Once he'd gotten everything going, Travis threw the ship onto auto and joined her in the Ready Room.

"Careful with the stressing," he said, "That's my kid in there," he bent down and started to rub her feet.


Lili felt a bit dejected. She'd seen Malcolm that night, and it was good, but she had to admit that being together in person was far preferable. Still, it was what they had. She didn't go straight home, and instead headed for the market. Even though Malcolm wouldn't be with them, everyone else would be, and she needed something to feed them with in case Melissa and Doug hadn't brought down any perrazin. She was picking up and squeezing olowa fruit when a Calafan workman came close and eyed her. He flicked his fingers twice. Calafans didn't whistle – she knew that – but the finger-flicking was the same sort of a signal. He had, essentially, just made a cat call at her.

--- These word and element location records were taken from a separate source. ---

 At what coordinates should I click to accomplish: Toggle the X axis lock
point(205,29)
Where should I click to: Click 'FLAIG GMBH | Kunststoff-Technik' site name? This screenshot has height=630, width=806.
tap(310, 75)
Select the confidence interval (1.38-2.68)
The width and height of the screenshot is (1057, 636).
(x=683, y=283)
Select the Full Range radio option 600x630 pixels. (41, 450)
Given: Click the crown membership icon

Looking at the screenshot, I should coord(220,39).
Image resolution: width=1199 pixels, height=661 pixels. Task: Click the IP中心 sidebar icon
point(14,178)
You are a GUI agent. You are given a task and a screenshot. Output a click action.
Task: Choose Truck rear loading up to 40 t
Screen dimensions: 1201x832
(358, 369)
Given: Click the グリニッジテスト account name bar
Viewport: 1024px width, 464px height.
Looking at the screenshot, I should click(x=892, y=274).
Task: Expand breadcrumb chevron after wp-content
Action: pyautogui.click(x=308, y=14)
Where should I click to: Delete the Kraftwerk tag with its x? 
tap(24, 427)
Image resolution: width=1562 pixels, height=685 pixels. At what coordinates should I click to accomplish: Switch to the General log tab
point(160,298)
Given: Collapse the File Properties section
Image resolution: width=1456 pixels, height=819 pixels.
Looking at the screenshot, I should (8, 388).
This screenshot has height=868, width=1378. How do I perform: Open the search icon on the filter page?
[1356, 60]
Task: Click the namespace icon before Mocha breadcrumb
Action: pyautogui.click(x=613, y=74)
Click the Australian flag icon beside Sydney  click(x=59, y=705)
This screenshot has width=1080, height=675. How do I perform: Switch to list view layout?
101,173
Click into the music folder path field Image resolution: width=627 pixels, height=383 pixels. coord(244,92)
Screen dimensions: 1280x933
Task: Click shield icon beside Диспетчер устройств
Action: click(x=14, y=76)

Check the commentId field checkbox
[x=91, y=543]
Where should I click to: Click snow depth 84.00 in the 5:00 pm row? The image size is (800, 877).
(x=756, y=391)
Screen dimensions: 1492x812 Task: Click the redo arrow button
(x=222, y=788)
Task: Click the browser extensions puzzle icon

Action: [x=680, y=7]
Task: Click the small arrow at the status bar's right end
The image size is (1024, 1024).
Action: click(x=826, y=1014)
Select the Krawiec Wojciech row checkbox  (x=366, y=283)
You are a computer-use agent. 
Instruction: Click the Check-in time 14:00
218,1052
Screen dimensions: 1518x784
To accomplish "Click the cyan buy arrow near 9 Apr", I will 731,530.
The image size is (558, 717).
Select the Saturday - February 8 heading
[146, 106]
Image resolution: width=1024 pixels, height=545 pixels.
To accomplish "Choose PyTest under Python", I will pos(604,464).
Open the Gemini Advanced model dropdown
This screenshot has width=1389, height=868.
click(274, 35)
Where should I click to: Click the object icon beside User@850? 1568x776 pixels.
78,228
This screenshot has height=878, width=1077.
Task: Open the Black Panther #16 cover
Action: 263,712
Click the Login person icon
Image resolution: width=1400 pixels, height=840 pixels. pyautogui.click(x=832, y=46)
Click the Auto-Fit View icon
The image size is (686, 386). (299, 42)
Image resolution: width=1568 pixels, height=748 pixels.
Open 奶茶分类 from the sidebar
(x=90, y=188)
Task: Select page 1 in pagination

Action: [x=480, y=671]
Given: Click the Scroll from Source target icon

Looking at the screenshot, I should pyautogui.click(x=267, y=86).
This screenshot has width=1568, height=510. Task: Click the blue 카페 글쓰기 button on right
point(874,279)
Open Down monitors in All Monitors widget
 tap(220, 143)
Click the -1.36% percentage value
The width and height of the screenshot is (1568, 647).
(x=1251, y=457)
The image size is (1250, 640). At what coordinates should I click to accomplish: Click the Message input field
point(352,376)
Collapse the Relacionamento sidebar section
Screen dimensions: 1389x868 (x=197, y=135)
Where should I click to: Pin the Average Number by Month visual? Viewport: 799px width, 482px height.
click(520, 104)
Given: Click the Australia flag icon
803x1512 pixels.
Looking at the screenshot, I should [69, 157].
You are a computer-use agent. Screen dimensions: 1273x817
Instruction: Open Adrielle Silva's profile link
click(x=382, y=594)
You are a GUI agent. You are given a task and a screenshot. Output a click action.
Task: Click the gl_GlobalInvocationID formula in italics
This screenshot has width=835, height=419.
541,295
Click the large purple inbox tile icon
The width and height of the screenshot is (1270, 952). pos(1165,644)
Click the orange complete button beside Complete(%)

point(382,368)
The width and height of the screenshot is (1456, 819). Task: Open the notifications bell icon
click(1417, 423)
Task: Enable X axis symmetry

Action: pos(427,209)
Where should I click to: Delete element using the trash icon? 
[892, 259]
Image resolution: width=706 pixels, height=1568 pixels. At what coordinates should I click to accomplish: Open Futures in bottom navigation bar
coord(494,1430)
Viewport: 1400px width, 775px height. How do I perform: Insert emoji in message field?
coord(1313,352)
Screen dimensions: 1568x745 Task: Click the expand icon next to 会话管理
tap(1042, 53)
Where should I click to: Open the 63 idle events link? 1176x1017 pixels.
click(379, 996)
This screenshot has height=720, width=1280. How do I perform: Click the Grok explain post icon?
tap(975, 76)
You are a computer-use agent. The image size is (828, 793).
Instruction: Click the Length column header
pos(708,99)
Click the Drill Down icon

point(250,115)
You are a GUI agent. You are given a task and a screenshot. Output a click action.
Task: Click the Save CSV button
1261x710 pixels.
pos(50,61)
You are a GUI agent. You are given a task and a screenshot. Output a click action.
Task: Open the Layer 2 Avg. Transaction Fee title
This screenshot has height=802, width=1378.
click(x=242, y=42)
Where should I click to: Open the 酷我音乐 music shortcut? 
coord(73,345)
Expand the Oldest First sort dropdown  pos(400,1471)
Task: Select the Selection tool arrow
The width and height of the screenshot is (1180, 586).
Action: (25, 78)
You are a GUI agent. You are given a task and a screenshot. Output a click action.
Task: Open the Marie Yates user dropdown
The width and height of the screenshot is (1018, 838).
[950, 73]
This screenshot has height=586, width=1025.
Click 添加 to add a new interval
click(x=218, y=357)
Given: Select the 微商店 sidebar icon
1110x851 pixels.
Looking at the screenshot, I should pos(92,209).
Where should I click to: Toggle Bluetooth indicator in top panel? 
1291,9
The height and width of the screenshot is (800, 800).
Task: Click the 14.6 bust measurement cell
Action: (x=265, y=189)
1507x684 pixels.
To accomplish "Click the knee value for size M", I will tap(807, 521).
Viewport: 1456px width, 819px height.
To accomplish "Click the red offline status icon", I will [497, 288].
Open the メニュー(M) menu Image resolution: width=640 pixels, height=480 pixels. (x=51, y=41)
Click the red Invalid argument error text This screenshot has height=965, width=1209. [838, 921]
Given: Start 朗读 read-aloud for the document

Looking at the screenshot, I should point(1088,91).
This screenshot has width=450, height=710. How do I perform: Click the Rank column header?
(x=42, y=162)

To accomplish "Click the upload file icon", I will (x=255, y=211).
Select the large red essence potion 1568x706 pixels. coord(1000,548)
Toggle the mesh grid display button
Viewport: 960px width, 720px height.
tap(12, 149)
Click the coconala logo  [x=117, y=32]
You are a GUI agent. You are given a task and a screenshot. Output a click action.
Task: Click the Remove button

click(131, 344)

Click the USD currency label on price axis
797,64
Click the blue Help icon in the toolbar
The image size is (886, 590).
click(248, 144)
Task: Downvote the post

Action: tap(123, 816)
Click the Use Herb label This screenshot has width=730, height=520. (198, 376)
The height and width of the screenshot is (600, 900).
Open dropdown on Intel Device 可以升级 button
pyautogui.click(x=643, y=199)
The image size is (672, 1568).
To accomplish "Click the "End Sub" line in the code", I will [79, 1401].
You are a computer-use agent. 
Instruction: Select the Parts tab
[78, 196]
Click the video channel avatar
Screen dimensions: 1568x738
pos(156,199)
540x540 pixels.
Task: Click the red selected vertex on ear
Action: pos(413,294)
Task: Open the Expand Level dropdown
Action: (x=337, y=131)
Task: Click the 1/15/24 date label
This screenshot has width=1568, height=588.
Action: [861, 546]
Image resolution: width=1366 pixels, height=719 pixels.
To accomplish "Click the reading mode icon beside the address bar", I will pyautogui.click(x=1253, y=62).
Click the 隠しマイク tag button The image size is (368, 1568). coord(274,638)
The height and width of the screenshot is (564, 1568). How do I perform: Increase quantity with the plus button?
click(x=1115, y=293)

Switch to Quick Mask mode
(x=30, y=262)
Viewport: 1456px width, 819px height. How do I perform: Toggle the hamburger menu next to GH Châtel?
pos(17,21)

She turned away, "Are you a human?" he asked. Completely bald, with solid silver arms, she estimated his age at less than twenty-five.

She rolled up a sleeve, revealing a sinuous silver tattoo on her arm, courtesy of the Calafans, "No. I'm one of you. And I'm way too old for you," she said, turning back, "And married."

"But maybe you need some nighttime spice," he persisted.

"I already have it," she said, annoyed, "And my husband and my lover are very jealous men."

"Oh. Didn't mean any disrespect," he said, and left her alone.

The encounter rattled her enough that she almost got into an accident on her way home. A little shaken, once she'd gotten the groceries in, she opened her Communicator, "Yimar."

"Yo," said the girl.

"Can you bring the kids home a day early? Please?"

"Oh, sure, they're getting kinda antsy anyway. Did uh, is something wrong?"

"Malcolm left early," Lili said.

"Did you two have a fight?"

"No. Enterprise business."

"Okay. We'll be there in a few hours. Sit tight. Yimar out."

While waiting – because Malcolm wasn't coming – she hauled out a bunch of dairy recipes, and ended up making a Boston Cream Pie.

Once it was cooling, she sat and cried just a little, then reached in and pulled out the key. That made her feel a bit better, "I bet this was made by a Calafan metalsmith," she said to herself, looking at it and turning it over in her hands. The shade of the metal matched her wedding ring, which was made of a Calafan alloy, "And a solid handle on the end – this was certainly made by someone who had never seen a skeleton key before. But I still love it. And the man who gave it to me."

She cried just a little bit more, stopping when she heard Yimar and the children outside, "Empanadas – I'll tell them we're making empanadas tonight. We'll make them extra spicy. And then they won't ask about why my eyes are red."